(Complicated) Guitar Cab Tuning Question

Status
This old topic is closed. If you want to reopen this topic, contact a moderator using the "Report Post" button.
Ok, I built a guitar cab and have run into a problem, I need some opinions on how to tune the bass part of the cab. I made it completely sealed and with two compartments inside, top for highs, bottom for lows.
The speakers resonance frequency is 48hz so I would like to aim for that if possible (and unless it will muddy up the sound too much)

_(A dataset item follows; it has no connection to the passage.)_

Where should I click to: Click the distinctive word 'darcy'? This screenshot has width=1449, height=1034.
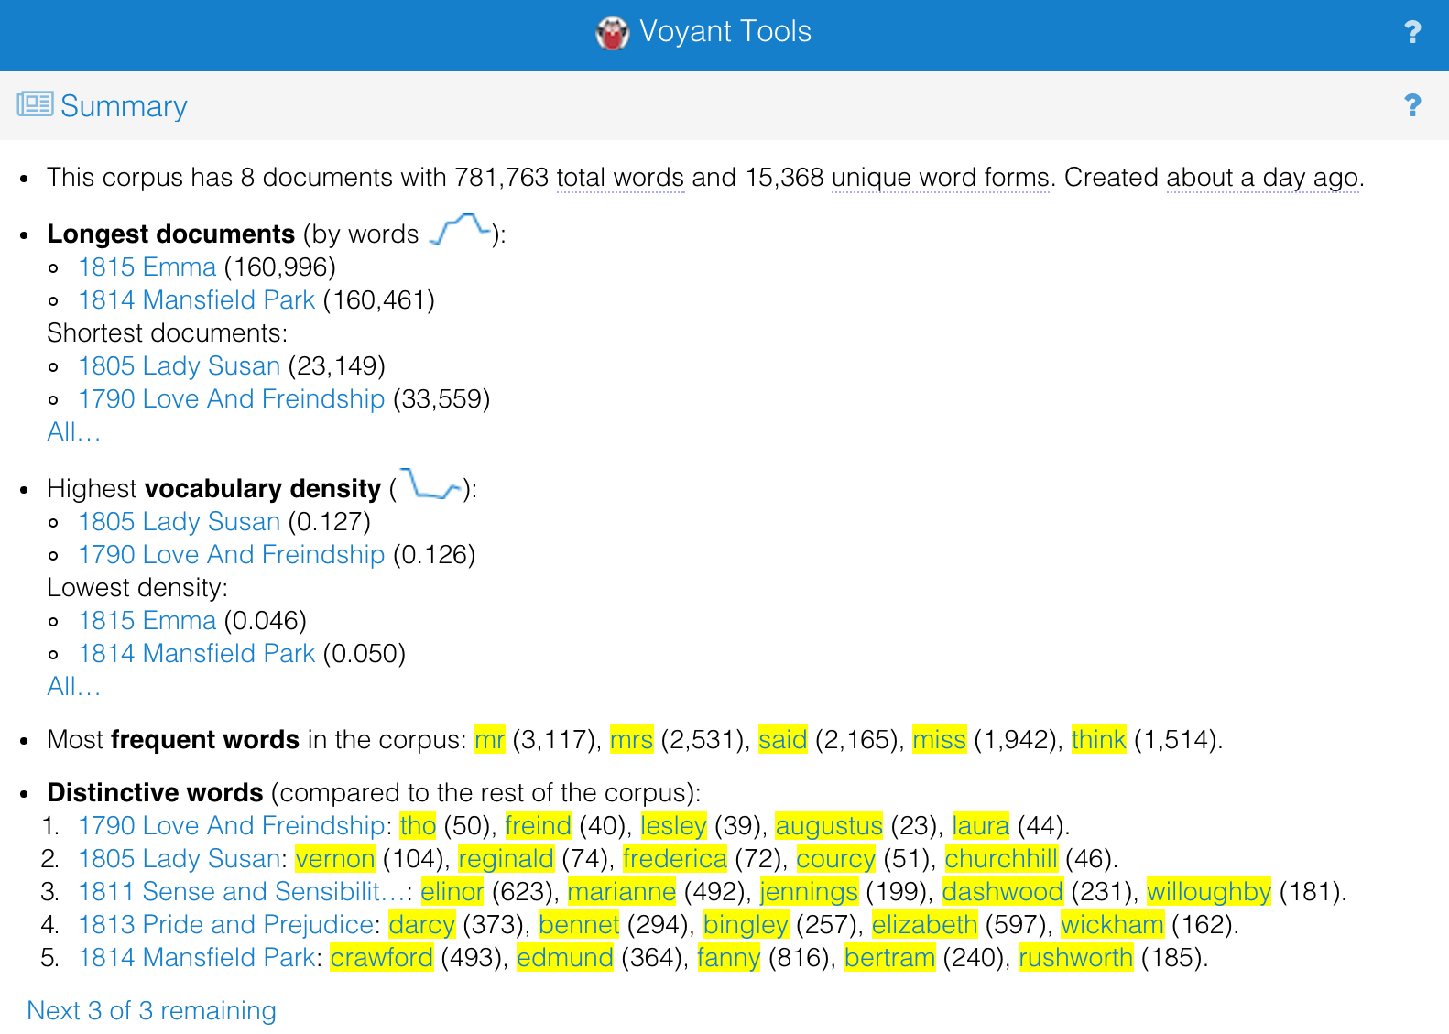pos(421,925)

Here are some pics of the cab, you'll see what i'm talking about
Image hosting, free photo sharing & video sharing at Photobucket

The bass is way too quiet, especially since the Man O' Wars have a 5db higher SPL. So I want to port it. The only spots are in between the speakers, in the middle vertical of each other as you can see. I can fit a 3" diameter port on top and bottom, and if I had to I could squeeze in a 2" diameter in the bottom left and right, or some kind of combo of them all.

The internal dimensions of the box are 13⅜"h x 28½"w x 11⅜" deep = a volume of 2.5 ft^3
The bracing is ¾" h x 1½" w and has a total length of 106" = a volume of .069 ft^3
So the volume of the box would be 2.431 ft^3

I need to know how I would calculate the volume of the 1½" foam, the inductor, and the front loaded drivers (baffle wood is ¾" thick)

Here are the specs of the drivers:
http://eminence.com/bassguitar_speak...2&SUB_CAT_ID=5

There are two drivers (obviously) so the port will have to be tuned for 300w.

I know it's a lot of stuff to comprehend, but that's why I'm here on DIY Audio.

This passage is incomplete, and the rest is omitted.